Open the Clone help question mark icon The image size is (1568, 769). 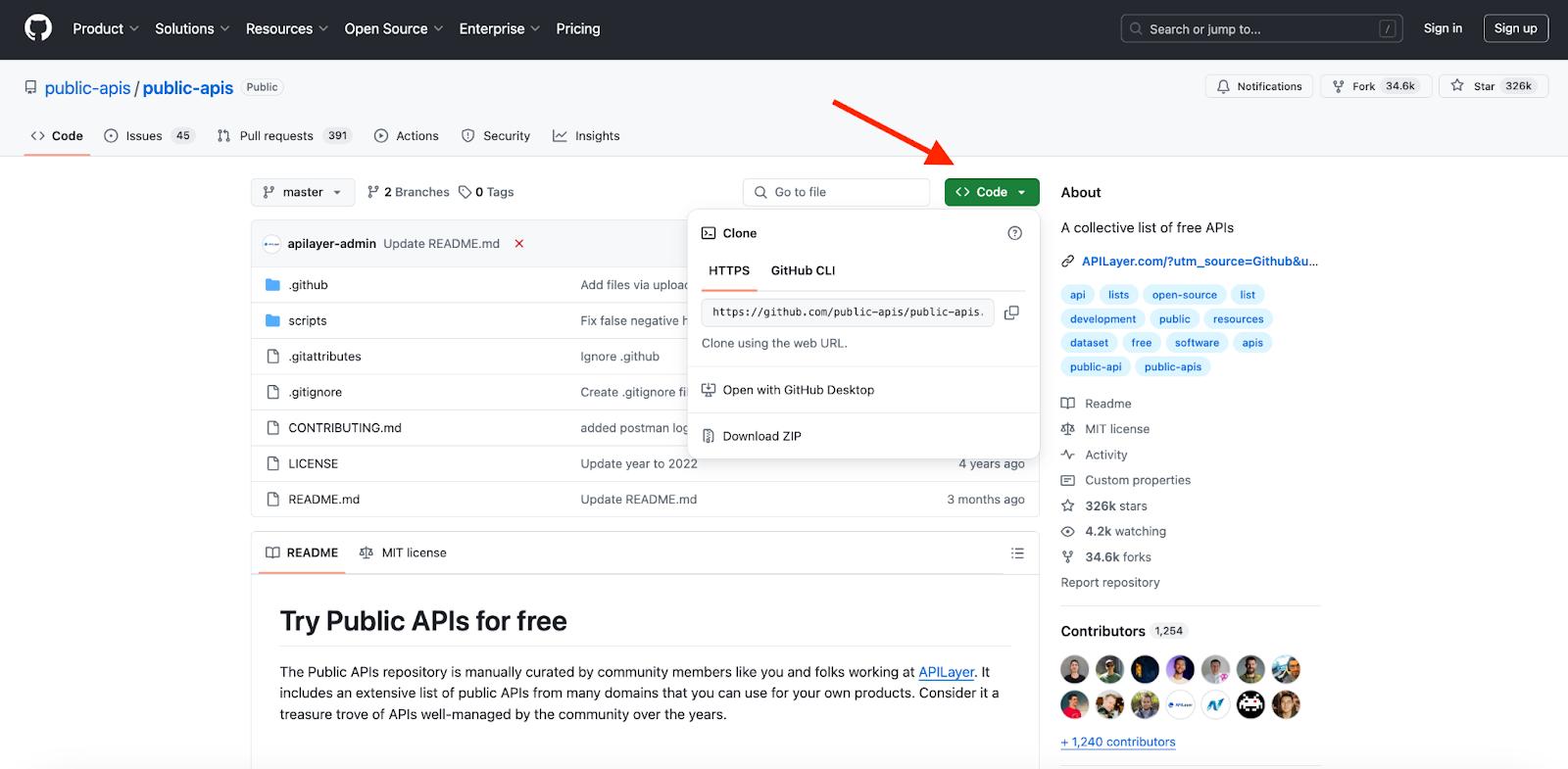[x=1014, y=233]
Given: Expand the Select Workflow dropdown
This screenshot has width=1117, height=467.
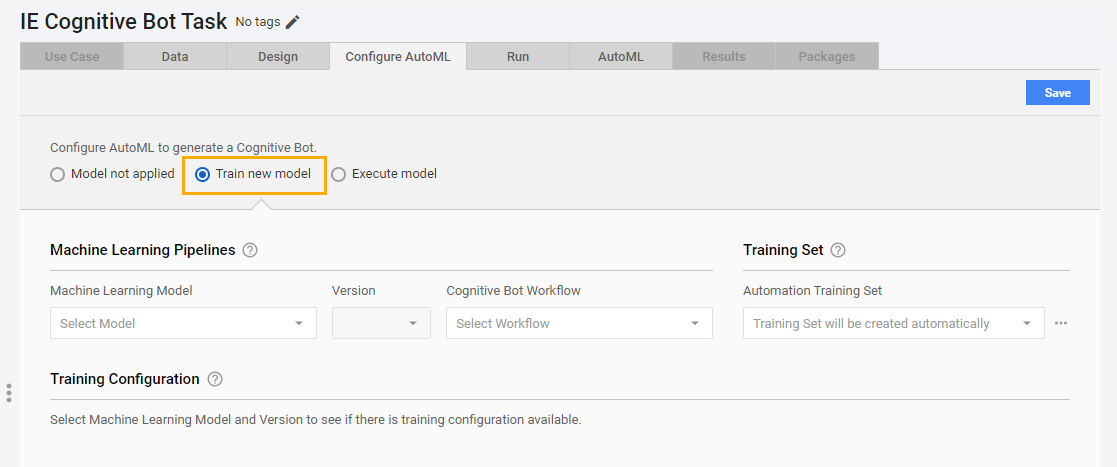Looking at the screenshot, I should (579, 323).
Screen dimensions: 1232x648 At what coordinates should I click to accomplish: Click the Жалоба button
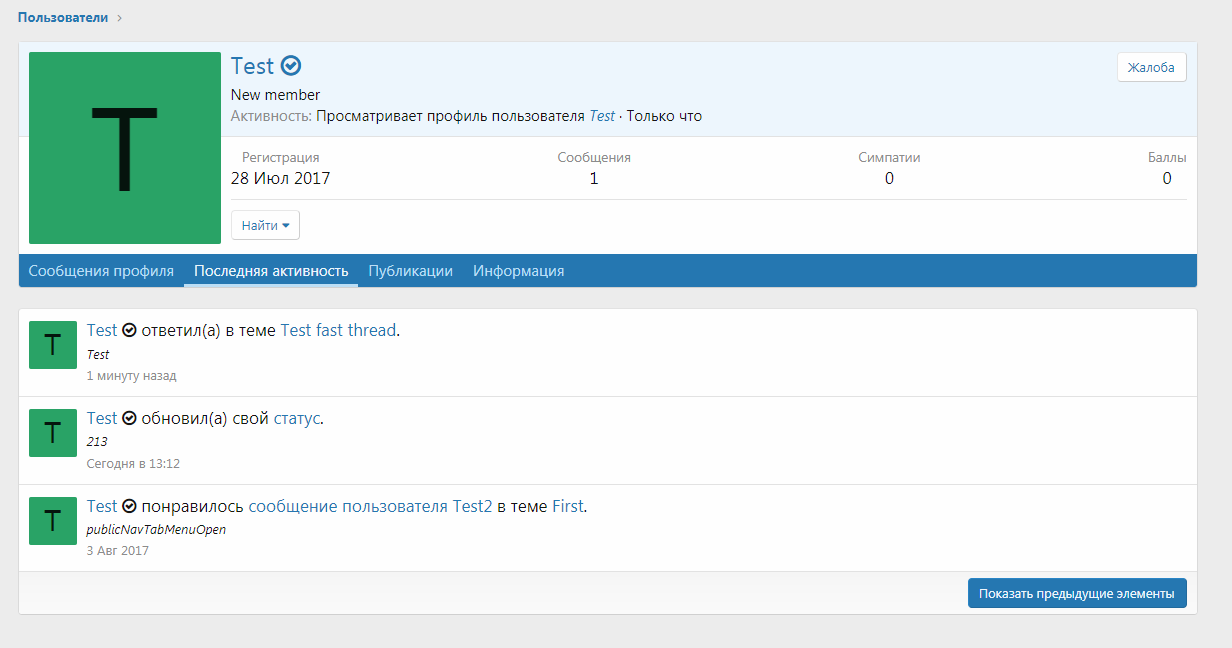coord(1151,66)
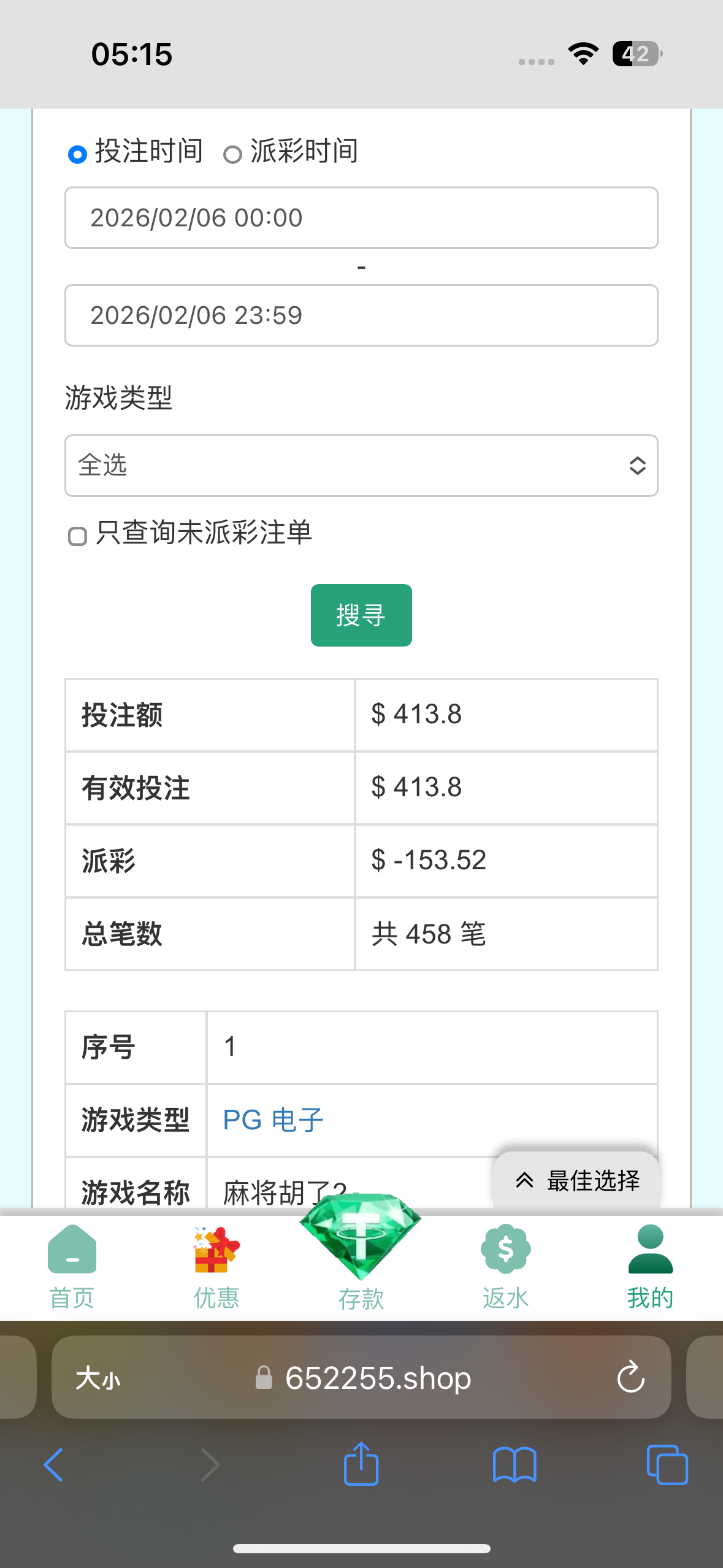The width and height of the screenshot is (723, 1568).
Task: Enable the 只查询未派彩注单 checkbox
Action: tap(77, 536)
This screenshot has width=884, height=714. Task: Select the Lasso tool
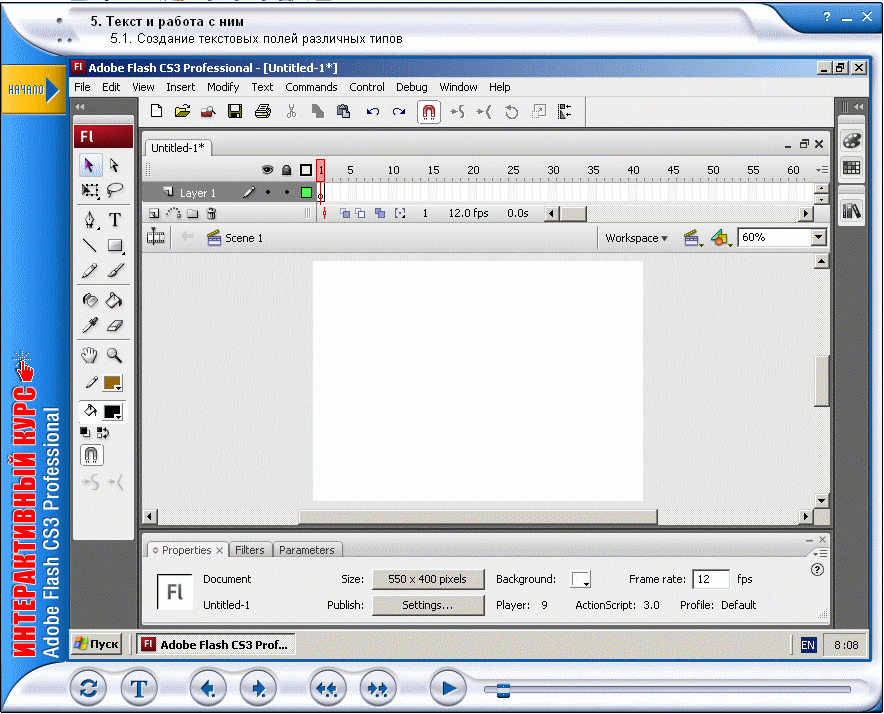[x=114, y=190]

Assigned task: The answer is the run of lines from the one with "This screenshot has width=884, height=714." through the final line of the data, copied exactly, and nothing else; no pictures.

Final answer:
This screenshot has width=884, height=714. Task: Select the Lasso tool
[x=114, y=190]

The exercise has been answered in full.